EXERCISES:
[A] Answer these from the passage on limitation:
(i) In what year was the suit in Dhondi v. Lakshman filed?
(ii) What kind of suit was Mohesh Lal v. Busunt Kumaree?
(iii) In what year was the suit in Zaib-un-nissa Bibi v. The Maharaja of Benares instituted?
[B] Resume the passage on limitation, writing on from its final sentence.

14. The next decision is in Dhondi v. Lakshman : AIR1930Bom55 . There the mortgage was in 1799, the acknowledgment was in 1865, and the suit was filed in 1924. It was held that the right to sue for redemption was barred on January 1, 1862, i.e. before the date of the acknowledgment, and therefore, the acknowledgment of 1865, could not extend the period of limitation under the Act of 1859. It was further held that the remedy as well as the plaintiffs' right to bring a suit having been extinguished by the operation of Section 29 of the Act of 1871 as well as Section 2 of the Act of 1877 and Section 6 of the General Clauses Act of 1897, nothing contained in the subsequent Limitation Act of 1908 would affect the operation of the previous enactments. The ratio decidendi of this case is clearly applicable to the facts of the present case. The Privy Council decision in Fatimatulnissa Begum v. Sounder Das was followed and the decision in Lata Soni Ram v. Kanhaiya Lal was distinguished on the ground that in that case there was no question of the revival of the lost right to sue.
15. Mr. Coyajee has referred to three more decisions to support his argument. The first decision relied upon by him, apart from, the decision in Lata) Soni Ram v. Kanhaiya Lal, is the one in Mohesh Lal v. Busunt Kumaree (1880) I.L.R. 6 Cal. 340. That was a suit to recover a debt, and governed by Section 20 of the Limitation Act of 1871, and the acknowledgment was good under that section. The law of limitation at the date of the suit being the Act of 1871 there was no question of the applicability of Section 2 of the Act of 1877. That case is, therefore, clearly distinguishable from the facts of the present case, which is not to recover a debt and as such governed by Section 20 of the Limitation Act of 1871, but is governed by Article 148 of that Act under which the two acknowledgments would be invalid.
16. The next case relied upon is Zaib-un-nissa Bibi v. The Maharaja of Benares (1911) I.L.R. 34 All. 109. In that case the mortgage was in 1823, there was an acknowledgment in 1868 which was valid according to the law in force at the date of the suit which was instituted in 1909. The suit could have been filed without the acknowledgment till 1883, and it would, therefore, have been governed by the Limitation Act of 1877 under which the acknowledgment in question was valid though it was invalid according to the law in force at the date of the acknowledgment, namely, the Act of 1859. The plaintiff was, therefore, held as entitled to rely on the acknowledgment. It is clear that in that case the right to sue was not barred when the Act of 1877 came into force, because sixty years had not elapsed at that time from the date of the, mortgage. The general proposition laid down in the head note in that report correctly summarizes the law applicable to acknowledgments. It is held that the criterion to be applied to test the validity of an acknowledgment of liability put forward by a plaintiff as extending the period of limitation in his favour is the law in force at the time when the plaintiff's suit would otherwise have been time-barred and not that in force at the time when the acknowledgment relied upon was made.

GIVEN INFORMATION:
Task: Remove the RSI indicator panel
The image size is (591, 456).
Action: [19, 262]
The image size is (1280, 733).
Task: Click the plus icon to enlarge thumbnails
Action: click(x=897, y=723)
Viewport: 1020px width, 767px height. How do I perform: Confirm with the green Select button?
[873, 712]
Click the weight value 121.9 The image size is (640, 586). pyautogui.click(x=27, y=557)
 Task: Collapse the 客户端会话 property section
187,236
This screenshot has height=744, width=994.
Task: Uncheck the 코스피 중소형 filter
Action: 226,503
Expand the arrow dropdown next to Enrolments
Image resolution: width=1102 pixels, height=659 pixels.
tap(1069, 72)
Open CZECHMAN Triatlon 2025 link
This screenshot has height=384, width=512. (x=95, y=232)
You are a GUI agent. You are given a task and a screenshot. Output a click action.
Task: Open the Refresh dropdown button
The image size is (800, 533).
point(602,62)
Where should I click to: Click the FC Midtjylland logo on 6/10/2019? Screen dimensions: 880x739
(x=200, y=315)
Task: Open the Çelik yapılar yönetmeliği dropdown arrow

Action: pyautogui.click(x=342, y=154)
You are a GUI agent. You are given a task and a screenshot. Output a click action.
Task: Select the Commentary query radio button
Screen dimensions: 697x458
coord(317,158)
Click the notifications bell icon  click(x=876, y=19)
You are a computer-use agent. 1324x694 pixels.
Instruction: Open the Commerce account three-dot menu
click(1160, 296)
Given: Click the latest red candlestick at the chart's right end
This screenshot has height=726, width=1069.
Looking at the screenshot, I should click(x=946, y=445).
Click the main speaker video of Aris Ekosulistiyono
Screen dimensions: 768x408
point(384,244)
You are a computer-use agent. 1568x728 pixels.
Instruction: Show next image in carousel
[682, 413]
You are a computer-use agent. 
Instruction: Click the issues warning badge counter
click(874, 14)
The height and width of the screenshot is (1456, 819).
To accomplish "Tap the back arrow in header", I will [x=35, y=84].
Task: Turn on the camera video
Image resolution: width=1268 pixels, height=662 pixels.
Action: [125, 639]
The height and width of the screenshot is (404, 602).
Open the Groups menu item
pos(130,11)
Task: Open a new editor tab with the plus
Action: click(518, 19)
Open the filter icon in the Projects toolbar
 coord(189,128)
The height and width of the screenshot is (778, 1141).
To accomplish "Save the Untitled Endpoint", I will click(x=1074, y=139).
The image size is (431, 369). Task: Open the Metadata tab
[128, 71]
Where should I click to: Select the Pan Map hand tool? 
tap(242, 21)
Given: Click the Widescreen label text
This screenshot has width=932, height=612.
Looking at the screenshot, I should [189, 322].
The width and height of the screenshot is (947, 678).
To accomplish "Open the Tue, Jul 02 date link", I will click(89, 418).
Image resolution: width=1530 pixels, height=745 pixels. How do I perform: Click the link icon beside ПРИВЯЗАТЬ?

OUTPUTS BY TASK:
[A]
(i) 1924
(ii) A suit to recover a debt
(iii) 1909

[B]
17. The last case relied upon is Amarchand v. Narayan : AIR1932Bom531 . The mortgage there was in 1834, there were two acknowledgments, one in 1864 and the other in 1877, and the suit was filed in 1924. At least one acknowledgment, vis:., the second, signed by the heirs of the mortgagee, was valid under the Act of 1908 when the suit was brought, and that acknowledgment was made while the right to sue on the mortgage was subsisting in 1877. It is clear, therefore, that the acknowledgment having been made during the subsistence of the right to sue, there was no scope for the application of Section 2 of the Act of 1877.
18. These are all the authorities that have been cited during the course of the arguments. It would be clear from this discussion that the present case is governed by the qualification to the general rule, as the right to sue was lost before the Act of 1877 came into force. The acknowledgments, therefore, though valid under the Act of 1908 are of no avail for saving the bar of time.
19. The decision of the lower Court, therefore, holding that the suits were barred by limitation is correct, and the appeals are dismissed with costs.
20. In view of the learned argument at the bar, I will add a few remarks.
21. It is necessary to Mr. Coyajee's argument that he should be able to show that in 1921 and 1922 when the Damles sold the land, they were still mortgagees, that is to say, that the mortgage was still subsisting. It has to be conceded that, unless there was a valid acknowledgment, a suit to redeem the mortgage would have been barred in January, 1862, and also that the acknowledgment of 1849, on which Mr. Coyajee relies, being by an agent, did not become operative to save limitation until the Act of 1877 was introduced. Under that Act and subsequent Acts it would be operative for that purpose. Mr. Coyajee contends that the test of the validity of an acknowledgment is the law in force at the time of the institution of the suit. As a general rule that is undoubtedly the law: Lola Soni Ram v. Kanhaiya Lal , . But the rule is subject to the proviso that neither the right to the property in question has been extinguished, nor the right to sue in respect of it barred before the later law came into force. Once a right to property has been extinguished, or right of suit barred, it cannot be revived by subsequent Limitation Acts in the absence of express words so providing. That the decision in Lala Soni Ram v. Kmhaiya Lal does not really support the argument advanced by Mr. Coyajee in this case is clear, I think, from the discussion of that case in Gopeshwar Pal v. Jiban Chandra Chandra (1914) I.L.R. 41 Cal. 1125, S.B. and Narayan v. Govind : AIR1928Bom28 .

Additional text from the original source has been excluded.